Губы мои вздрагивали, я опустил руки на плечи старика и стоял перед ним с влажным и радушным взором, полный девственных и высших переживаний, которых выразить не мог. На его лице, усеянном морщинами, лежала печать суровости от безропотных страданий, а глаза светились детской ясностью.
– О, человек, – промолвил я ему, – я не спрашиваю твоего имени. Ты – сам голод и убогость бедняка. А здесь ты обретешь приветливых людей.
Он поглядел на меня с беспокойным и почти мучительным изумлением.
– Ни один человек с давних пор не говорил со мною так ласково, – проговорил он. – Быть может, только несчастный человек способен с такой нежностью относиться к страданиям другого.

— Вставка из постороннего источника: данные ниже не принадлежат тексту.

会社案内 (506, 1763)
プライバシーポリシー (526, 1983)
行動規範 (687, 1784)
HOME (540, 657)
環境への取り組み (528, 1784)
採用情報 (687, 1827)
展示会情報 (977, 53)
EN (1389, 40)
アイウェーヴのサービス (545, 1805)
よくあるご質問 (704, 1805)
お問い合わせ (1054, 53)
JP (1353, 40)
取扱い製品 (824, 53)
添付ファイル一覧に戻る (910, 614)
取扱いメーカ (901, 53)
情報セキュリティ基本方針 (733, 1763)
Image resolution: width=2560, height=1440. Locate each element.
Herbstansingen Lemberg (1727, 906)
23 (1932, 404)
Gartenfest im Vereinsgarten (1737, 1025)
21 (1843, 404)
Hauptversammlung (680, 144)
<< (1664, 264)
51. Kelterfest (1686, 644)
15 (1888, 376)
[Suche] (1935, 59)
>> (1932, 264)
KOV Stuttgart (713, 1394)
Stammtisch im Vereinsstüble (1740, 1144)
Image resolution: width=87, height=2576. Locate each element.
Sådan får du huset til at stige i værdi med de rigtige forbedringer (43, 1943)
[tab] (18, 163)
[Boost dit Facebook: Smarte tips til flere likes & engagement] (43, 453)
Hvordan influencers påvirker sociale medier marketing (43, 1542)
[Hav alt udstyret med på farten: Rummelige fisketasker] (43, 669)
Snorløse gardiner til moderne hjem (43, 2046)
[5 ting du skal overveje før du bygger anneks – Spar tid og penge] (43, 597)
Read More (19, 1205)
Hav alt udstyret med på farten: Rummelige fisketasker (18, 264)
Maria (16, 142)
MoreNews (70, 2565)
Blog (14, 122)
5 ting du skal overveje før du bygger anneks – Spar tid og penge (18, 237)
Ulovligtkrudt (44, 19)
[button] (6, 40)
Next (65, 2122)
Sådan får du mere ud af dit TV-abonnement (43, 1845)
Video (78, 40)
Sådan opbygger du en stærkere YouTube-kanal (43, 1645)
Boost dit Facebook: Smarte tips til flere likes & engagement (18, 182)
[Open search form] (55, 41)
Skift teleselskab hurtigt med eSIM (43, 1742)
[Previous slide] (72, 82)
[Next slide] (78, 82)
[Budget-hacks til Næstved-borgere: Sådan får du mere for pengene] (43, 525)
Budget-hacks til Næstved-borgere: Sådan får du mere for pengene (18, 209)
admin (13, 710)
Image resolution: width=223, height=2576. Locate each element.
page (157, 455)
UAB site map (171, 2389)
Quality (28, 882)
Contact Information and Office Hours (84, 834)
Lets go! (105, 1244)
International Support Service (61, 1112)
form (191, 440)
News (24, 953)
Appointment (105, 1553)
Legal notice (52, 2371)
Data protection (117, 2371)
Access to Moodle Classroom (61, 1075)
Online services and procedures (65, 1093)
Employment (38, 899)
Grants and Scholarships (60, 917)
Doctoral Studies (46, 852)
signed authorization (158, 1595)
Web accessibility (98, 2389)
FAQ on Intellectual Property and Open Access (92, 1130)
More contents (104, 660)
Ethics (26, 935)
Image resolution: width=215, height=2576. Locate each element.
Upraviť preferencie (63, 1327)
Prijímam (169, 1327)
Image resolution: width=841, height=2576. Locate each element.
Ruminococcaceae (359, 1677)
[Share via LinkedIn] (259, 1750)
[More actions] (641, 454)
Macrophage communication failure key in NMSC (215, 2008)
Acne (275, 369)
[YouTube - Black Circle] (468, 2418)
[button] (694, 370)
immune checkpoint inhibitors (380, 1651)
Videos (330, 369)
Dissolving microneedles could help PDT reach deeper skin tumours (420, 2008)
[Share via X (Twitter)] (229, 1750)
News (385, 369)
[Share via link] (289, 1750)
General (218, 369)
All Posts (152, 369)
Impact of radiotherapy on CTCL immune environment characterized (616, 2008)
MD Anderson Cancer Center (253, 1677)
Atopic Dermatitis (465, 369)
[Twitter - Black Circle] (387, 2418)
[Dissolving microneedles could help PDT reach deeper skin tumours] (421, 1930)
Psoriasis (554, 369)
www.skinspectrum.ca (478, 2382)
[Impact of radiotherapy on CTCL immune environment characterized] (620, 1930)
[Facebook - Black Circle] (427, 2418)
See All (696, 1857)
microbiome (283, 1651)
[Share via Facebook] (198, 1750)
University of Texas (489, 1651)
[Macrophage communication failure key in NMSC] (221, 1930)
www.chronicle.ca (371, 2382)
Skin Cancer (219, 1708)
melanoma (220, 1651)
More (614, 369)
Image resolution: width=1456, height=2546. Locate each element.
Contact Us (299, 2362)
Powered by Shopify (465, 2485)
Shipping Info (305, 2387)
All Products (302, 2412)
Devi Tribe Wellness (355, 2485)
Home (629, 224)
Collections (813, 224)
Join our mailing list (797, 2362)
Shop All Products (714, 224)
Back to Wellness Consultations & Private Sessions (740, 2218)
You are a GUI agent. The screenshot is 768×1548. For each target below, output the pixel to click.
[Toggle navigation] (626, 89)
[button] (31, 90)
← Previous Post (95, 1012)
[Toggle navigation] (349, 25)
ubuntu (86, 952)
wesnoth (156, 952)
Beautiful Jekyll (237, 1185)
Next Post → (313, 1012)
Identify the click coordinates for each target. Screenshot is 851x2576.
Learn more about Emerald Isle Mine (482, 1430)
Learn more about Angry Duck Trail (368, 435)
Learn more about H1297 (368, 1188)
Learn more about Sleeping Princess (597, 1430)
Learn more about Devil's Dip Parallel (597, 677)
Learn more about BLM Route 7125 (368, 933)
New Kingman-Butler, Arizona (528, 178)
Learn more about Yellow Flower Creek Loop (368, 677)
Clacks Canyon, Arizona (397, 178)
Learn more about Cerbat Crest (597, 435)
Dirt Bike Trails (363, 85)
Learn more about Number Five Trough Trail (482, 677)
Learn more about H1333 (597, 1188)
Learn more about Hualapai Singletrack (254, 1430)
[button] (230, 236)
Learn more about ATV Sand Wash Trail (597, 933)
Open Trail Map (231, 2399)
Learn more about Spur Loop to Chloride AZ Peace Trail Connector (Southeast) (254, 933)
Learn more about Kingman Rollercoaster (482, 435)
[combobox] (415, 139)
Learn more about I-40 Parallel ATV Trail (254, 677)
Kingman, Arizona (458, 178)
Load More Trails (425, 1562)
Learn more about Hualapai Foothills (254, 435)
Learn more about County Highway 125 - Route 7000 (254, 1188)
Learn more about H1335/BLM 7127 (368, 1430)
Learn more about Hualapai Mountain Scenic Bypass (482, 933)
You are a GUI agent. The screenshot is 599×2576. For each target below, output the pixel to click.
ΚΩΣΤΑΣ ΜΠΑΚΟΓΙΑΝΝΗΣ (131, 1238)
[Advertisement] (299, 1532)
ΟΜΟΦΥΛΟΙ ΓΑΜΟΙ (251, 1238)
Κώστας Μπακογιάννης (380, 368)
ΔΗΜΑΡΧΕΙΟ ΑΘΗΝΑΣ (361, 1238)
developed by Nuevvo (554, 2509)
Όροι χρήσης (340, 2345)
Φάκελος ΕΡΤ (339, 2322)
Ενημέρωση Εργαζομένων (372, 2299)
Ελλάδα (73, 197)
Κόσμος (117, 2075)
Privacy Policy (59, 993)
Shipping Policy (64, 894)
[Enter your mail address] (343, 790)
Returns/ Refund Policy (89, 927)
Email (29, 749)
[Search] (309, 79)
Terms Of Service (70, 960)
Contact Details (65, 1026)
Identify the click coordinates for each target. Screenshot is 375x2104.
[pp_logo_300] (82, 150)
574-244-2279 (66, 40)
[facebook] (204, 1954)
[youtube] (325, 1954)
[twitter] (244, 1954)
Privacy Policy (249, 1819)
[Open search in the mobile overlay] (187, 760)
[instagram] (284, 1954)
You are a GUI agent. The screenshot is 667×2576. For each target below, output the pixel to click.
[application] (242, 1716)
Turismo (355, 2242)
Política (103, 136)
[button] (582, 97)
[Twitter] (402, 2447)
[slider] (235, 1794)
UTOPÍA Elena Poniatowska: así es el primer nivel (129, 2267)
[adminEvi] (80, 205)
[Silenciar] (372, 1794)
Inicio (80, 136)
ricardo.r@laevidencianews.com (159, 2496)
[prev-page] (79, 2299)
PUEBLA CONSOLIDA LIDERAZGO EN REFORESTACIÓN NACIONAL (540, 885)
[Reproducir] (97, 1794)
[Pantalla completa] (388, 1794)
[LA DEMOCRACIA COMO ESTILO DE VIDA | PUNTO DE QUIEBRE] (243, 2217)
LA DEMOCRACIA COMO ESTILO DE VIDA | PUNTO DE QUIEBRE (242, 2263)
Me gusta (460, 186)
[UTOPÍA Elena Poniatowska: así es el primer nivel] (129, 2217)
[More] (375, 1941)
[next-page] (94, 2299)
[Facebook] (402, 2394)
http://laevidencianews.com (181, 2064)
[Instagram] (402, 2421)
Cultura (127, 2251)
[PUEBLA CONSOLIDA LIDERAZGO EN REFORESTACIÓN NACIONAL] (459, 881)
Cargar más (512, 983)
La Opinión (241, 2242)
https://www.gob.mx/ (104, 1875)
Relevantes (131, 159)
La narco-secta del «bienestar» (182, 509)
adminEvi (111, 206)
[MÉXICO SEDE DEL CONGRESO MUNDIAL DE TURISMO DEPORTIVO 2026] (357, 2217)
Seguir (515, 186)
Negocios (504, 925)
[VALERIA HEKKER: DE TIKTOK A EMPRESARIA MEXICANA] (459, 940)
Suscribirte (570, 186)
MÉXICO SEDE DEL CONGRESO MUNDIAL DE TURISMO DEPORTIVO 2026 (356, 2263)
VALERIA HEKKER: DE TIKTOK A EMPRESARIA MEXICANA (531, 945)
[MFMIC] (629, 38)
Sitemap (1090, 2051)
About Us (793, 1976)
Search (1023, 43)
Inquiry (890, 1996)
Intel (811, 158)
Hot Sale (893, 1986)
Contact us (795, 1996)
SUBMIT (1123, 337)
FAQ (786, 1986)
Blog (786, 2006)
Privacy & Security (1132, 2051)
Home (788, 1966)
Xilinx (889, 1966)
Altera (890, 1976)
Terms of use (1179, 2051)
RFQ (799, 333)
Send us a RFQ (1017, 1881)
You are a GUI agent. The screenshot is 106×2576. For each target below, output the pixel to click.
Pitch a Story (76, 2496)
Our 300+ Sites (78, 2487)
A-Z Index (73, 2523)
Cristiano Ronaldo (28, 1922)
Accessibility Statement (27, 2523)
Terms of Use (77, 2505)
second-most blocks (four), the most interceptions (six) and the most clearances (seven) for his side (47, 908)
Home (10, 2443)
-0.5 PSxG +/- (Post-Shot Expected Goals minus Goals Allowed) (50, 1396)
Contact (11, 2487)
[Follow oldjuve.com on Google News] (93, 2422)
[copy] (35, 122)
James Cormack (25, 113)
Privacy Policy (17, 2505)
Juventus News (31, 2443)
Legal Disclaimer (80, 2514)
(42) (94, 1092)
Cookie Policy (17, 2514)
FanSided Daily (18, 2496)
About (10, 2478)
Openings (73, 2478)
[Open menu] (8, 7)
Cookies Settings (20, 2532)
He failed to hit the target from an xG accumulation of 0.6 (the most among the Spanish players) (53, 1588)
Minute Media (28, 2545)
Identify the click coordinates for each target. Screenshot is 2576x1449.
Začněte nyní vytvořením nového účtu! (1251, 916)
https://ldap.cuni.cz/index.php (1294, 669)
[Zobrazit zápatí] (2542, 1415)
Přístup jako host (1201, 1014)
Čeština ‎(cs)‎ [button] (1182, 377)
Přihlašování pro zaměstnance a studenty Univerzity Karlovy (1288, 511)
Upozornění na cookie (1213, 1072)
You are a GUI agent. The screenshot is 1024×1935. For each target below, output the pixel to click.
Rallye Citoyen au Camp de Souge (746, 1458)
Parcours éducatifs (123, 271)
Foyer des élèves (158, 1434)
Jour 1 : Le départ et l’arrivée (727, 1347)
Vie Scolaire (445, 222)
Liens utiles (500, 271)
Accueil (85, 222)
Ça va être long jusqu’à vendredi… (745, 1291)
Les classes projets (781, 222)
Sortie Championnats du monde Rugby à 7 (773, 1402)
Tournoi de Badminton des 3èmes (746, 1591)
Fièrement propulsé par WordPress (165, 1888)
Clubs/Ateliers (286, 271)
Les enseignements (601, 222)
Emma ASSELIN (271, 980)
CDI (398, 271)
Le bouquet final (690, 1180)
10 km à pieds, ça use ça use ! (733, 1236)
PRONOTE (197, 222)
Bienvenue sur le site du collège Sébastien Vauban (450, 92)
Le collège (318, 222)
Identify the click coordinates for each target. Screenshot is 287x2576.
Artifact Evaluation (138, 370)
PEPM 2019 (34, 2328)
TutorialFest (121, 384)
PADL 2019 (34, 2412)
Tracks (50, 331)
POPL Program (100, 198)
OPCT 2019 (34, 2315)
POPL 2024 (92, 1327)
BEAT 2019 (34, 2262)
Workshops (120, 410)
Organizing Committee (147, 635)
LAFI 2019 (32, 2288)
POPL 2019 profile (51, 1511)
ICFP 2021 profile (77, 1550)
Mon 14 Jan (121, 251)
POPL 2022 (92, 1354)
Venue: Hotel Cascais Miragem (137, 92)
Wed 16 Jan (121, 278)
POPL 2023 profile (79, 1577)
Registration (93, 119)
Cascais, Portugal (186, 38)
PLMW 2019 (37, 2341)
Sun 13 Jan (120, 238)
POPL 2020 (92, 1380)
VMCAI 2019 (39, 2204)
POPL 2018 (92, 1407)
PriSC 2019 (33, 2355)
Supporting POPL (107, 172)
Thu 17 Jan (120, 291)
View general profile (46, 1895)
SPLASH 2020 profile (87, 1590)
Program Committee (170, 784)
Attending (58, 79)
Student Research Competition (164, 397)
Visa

Его грудь наполнилась желанием утешить меня.
Я ответил просто:
– Мы с Евой счастливы!
Казалось, он освободился от какой-то тяжести и стал ласкать собак.
– Эти животные подбежали ко мне, когда я утолял голод лесными ягодами. И не укусили меня. Я понял по ясному выражению их глаз, что их хозяин приветливый человек. Вот почему я и пошел за ними. А я хожу по лицу мира и знаю, чего нужно земле и как с ней обращаться. Мне хотелось бы отблагодарить моими услугами такое неожиданное радушие вашего крова.
Тогда я сказал ему:
– Называй меня именем, которым я назвался, покинув людей. Я – Адам. И тебе я окажу сыновнее почтение. Твой возраст возвеличивает тебя надо мной так же, как возраст этих дубов.
Я прижал его к себе. Наши бороды переплелись прядями, и я назвал его – «Отец», – полный почтения.
Когда-то один черствый, бессердечный человек носил это имя, но мы не были связаны с ним взаимной любовью. Он был лишь моим родовым стволом. А старец был целым лесом человеческого страдания. Он обратил свое чело к деревьям, обнажил голову, – как будто беседовал с кем-то невидимым. Губы его вздрагивали и борода колебалась. Но я не слышал ни одного звука. Ибо было так, когда глядишь с порога церкви, как священник перед освящением святых даров касается губами покровов алтаря и исповедуется душою перед таинством, но голоса его не слышно под золотыми сводами храма, где мелькает его облачение.
Заклубился лиловый вечерний фимиам. Розовые отблески избороздили полосами тропу. Пламенный диск полыхал багряным светом. Золотистый дрозд, красношейка, славка-пересмешница звучали голосами небесного свода. Я повел старика к моей полянке. Я показал ему мать, кормившую ребенка молоком своих прекрасных, сочных грудей. И сказал ему:
– Это – Ева, а это – Ели.
Над ними простирался торжественный и нежный покой вечера. Ева не чувствовала себя нагой в своей материнской красоте под взором незнакомца. А он смотрел своими ясными глазами на эту картину прекрасной жизни и странно промолвил мне:
– Звезда среди утренней мглы сияла над лесом, когда я покинул деревню.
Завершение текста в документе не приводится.